The dye at the oceanographers have dumped off the beach to track microbes has leached into your cave.
Actually, it is buffing rouge from their final polish on the handles (same wheel used for blades and wood). If you oil your "standard" handles, you can rout some of it out of the grooves with a toothpick, as the oil softens it up. It collects heavily in the carvings, and I had to use many many Q Tips, with a bit of Tru Oil, to swab it out of my UBE handle and sheath. If you do it this way, be careful not to saturate the small carved details with the oil - most of the Saatisal is very hard, but a few softer spots may exist that will absorb oo much oil, and become spongy.
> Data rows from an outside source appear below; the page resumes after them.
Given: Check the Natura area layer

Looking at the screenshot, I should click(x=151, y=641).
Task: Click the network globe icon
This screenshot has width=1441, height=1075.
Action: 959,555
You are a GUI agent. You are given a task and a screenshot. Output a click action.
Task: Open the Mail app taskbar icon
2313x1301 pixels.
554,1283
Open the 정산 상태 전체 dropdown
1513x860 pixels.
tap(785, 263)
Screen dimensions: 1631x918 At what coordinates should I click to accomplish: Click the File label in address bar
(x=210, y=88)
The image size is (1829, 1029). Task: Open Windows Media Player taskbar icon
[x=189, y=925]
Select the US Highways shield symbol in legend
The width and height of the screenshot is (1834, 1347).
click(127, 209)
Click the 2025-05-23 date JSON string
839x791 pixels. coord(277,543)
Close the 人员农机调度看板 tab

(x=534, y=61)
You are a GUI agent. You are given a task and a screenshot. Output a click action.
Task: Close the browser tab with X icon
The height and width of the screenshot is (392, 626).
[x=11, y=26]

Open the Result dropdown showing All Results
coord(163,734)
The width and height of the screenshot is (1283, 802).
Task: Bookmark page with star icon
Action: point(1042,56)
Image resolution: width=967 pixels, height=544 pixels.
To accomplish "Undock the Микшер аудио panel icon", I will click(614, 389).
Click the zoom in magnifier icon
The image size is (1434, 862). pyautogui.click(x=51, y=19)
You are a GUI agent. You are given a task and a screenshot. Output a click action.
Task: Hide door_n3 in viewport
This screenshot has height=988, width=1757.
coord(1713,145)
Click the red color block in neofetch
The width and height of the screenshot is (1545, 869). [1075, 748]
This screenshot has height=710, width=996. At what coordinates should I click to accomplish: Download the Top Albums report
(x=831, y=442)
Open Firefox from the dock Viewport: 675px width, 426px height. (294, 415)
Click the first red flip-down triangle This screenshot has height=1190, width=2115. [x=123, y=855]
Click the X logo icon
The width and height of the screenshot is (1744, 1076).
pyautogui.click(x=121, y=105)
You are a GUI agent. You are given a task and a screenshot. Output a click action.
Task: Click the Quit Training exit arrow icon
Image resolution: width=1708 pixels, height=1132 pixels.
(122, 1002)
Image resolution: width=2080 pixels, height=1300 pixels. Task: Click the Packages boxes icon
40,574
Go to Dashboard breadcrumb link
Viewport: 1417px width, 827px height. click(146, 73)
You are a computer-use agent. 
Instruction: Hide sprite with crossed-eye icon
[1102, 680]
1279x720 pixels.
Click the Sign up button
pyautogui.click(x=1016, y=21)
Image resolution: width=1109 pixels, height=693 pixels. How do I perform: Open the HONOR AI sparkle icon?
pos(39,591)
I broke off a couple of small "corners" on my sheath with a toothpick, after I had put on too much oil. The sheath is (I think) hill walnut, and not as dense as the handle. I've "mini-sanded" and steel wooled every detail on both pieces, both dry and oiled, and you can expect to get enough swabbed off, or covered under the hardened oil coat, so that it won't come off on your hands, but the color will stay in the wood, especially the walnut.
My sheath now looks like a walnut that has been treated with the old "french red" wood filler that stockmakers once used to tone and fill small open grained spots with. Not a bad appearance overall, even if it wasn't what was originally intended. Tedious, but worth it if you're a Woodchuck.